4. The Race to Win Over Central Asian Nations
In the midst of their race for global supremacy, Russia and China have both become heavily invested in Central Asia. After years of dictator-led governments, an opportunity to influence the politics and economics of this vast and relatively untapped region has attracted attention from all corners of the world, creating a competition that both Russia and China have been eager to partake in.
For example, in 2019, China had signed a $400-billion agreement with Kazakhstan to build a modern city. This ambitious project is the largest achieved by China in Central Asia to date, and Russia is now seeking to counter it by providing its own investments across the region. Within this timeframe, both countries have been asserting their presence through considerable investments in energy, infrastructure, and other projects. Russia has also deployed its military and employed its soft power to strengthen cultural ties with the Central Asian people.

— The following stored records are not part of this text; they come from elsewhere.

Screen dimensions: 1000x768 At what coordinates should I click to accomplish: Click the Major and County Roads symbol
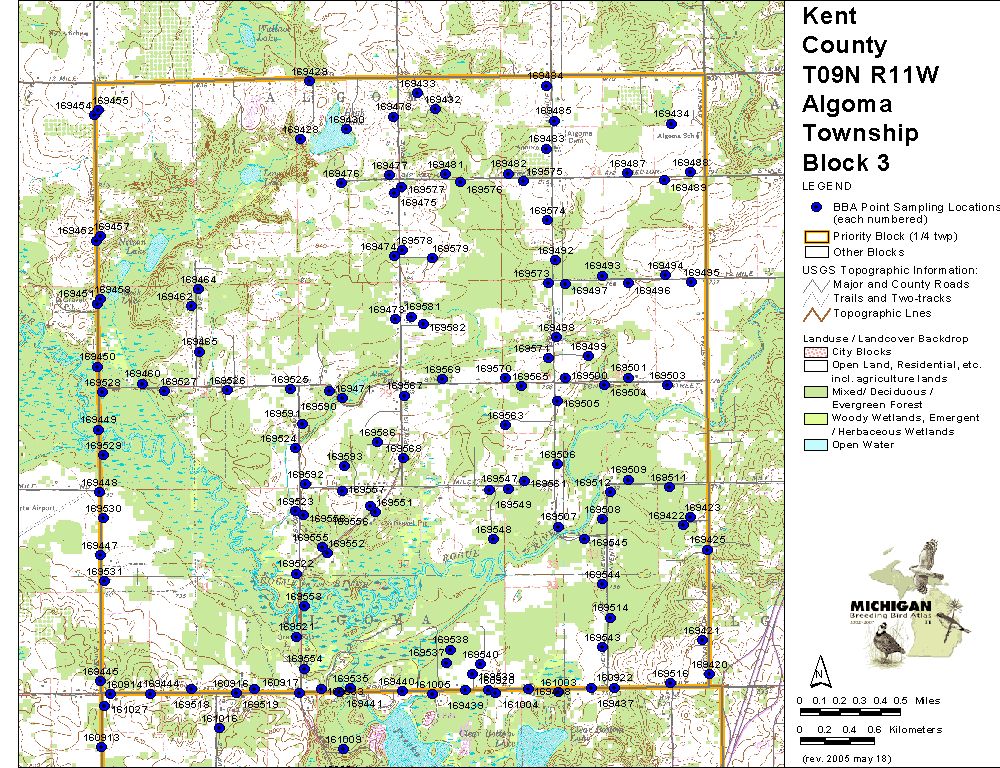tap(816, 284)
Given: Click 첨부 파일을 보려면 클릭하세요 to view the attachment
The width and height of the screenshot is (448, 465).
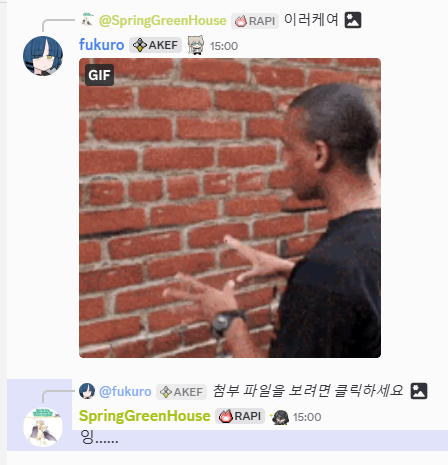Looking at the screenshot, I should [x=308, y=391].
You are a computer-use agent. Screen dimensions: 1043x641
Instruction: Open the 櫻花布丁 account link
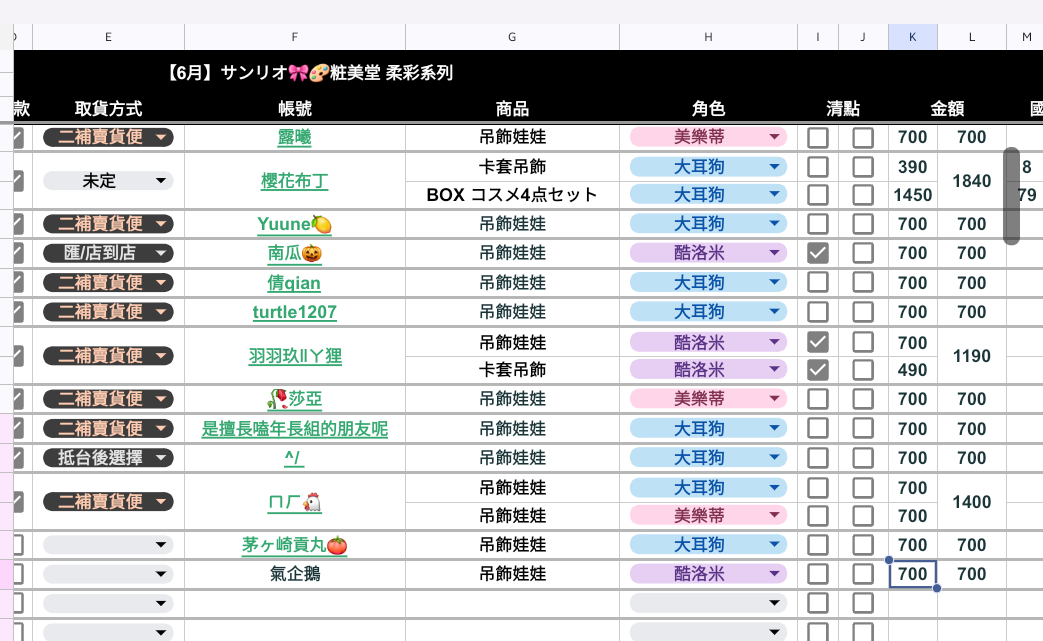point(294,181)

- China has a clear upper hand in terms of investments and has steadily been solidifying its presence in the region for years.
- On the other hand, Russia is using not only economic but also military and soft power in an attempt to become the top power in Central Asia.
This competition between Russia and China is only a fraction of a complex web of relations that define the Central Asian region. Although it has seen ups and downs, the bilateral ties between these two countries will likely continue to play a key role in determining the region’s geopolitical and economic future. Ultimately, Central Asia’s continuing stability and progress – and the prosperity of its citizens – may depend on an appropriate balance between the two countries’ influence.